Em Belas Artes, entra no Curso de Pintura, mas vai dar continuidade à sua formação em tapeçaria com os professores Rocha de Sousa e Manuela de Sousa. Nesta altura constata com espanto que há desconhecimento sobre alguns materiais com que já trabalhava. A relação que se estabeleceria entre Marieta e os professores de tapeçaria viria a ter um registo mais próximo de partilha entre colegas de ofício e menos do de uma ligação entre aluna e professores “muitas vezes partilhava com os meus professores informações sobre locais onde costumava adquirir materiais. Foi muito interessante e cheguei a fazer um livro sobre tintagens que se encontra no arquivo da biblioteca da escola” lembra.
“O que aprendi em pintura acabou por se encadear com a tapeçaria porque quando pintava em telas eu acabava sempre por criar relevo, misturando papéis, tecidos ou rasgando. A minha tese do último ano em Belas Artes teve como tema o Mar e eu rompia as telas com cordões e o resultado foi uma fusão entre pintura e tapeçaria”
Acaba Belas Artes numa altura em que já conciliava os estudos com o ensino e dá continuidade ao seu trabalho criativo continuando ligada ao ateliê de Gisela Santi.
“Nunca me desliguei da tapeçaria, tinha ateliê em casa e fiquei sempre ligada à Gisela e com ela fiz exposições em conjunto apesar de também ter feito individuais. Quando vivi em Loures chegámos a programar simpósios sobre tapeçaria que se realizaram bienalmente e que tiveram grande adesão principalmente dos artistas ligados ao grupo 3.4.5
Marieta sente uma diferença no interesse que o público tem demonstrado pela tapeçaria ao longo do tempo considerando que nas décadas de 80/90 era mais receptivo do que é na actualidade. O final do século XX foi, de resto, uma época de intensa produção fruto de uma disciplina de trabalho rigorosa. Marieta mostra-nos um amplo conjunto de fotografias das suas obras e confessa-nos “eu vendi muitas tapeçarias…nada do que aqui vê está em meu poder. Quando me despeço de alguma peça fico feliz por perceber que as pessoas gostam do que faço. Apesar de criar afeição às minhas tapeçarias, acabo por conseguir libertar-me e deixá-las ir”
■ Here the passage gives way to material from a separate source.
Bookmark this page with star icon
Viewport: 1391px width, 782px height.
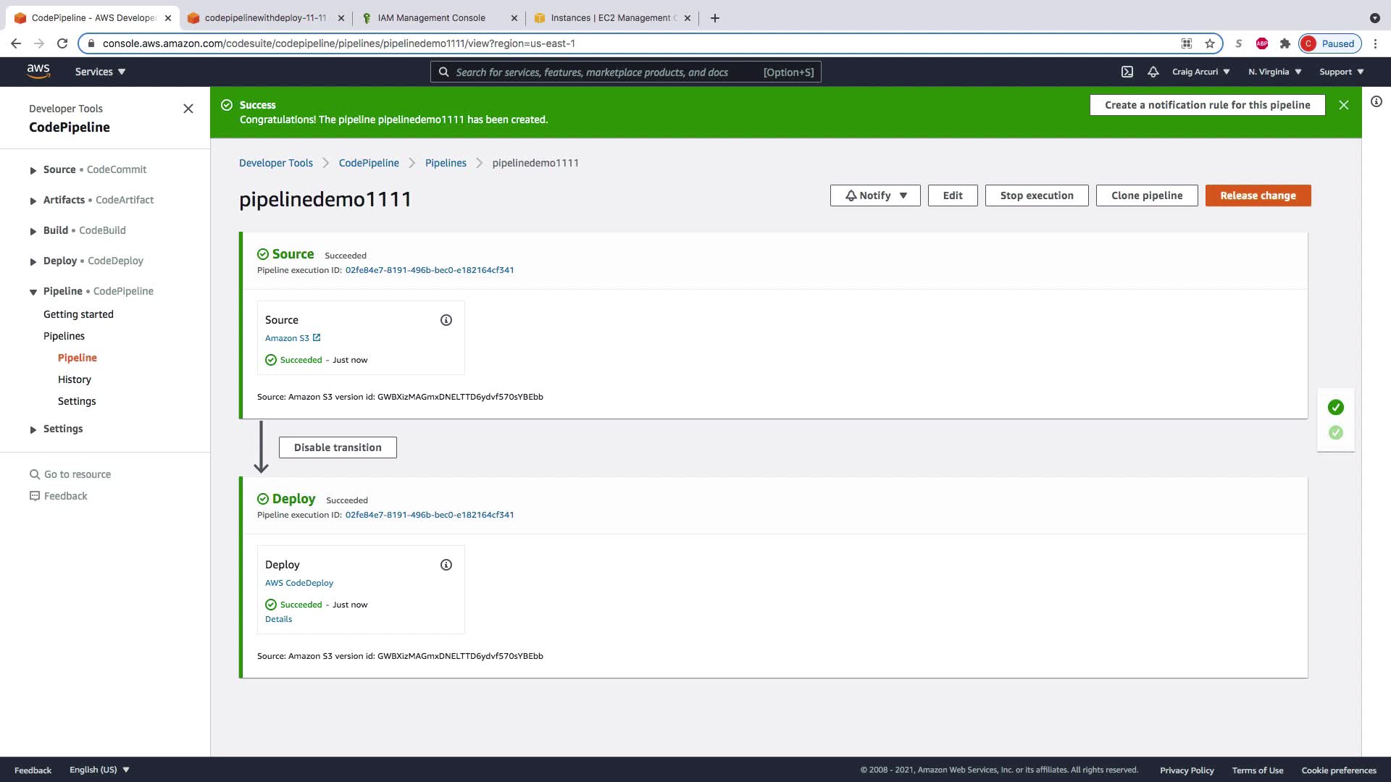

Com um gosto preferencial por trabalhar peças de grandes dimensões Marieta revela o que a entusiasma “a Natureza é muito inspiradora, o mar, as serras, o pôr de sol, as árvores, ou mesmo um animal esventrado como foi o caso de um que vi quando acompanhei alunos numa vista de estudo e foi a fonte de inspiração para uma peça porque também nesse caso é a Natureza que ali está expressa. É ela que me fornece ideias, seja uma árvore, as serras, o mar, um animal… Claro que a observação da Natureza é uma experiência individual e vai variando ao longo do tempo. Hoje as pessoas preferem mais a captação do mundo através da fotografia porque parece ser mais importante garantir o registo de que se esteve em determinado lugar”.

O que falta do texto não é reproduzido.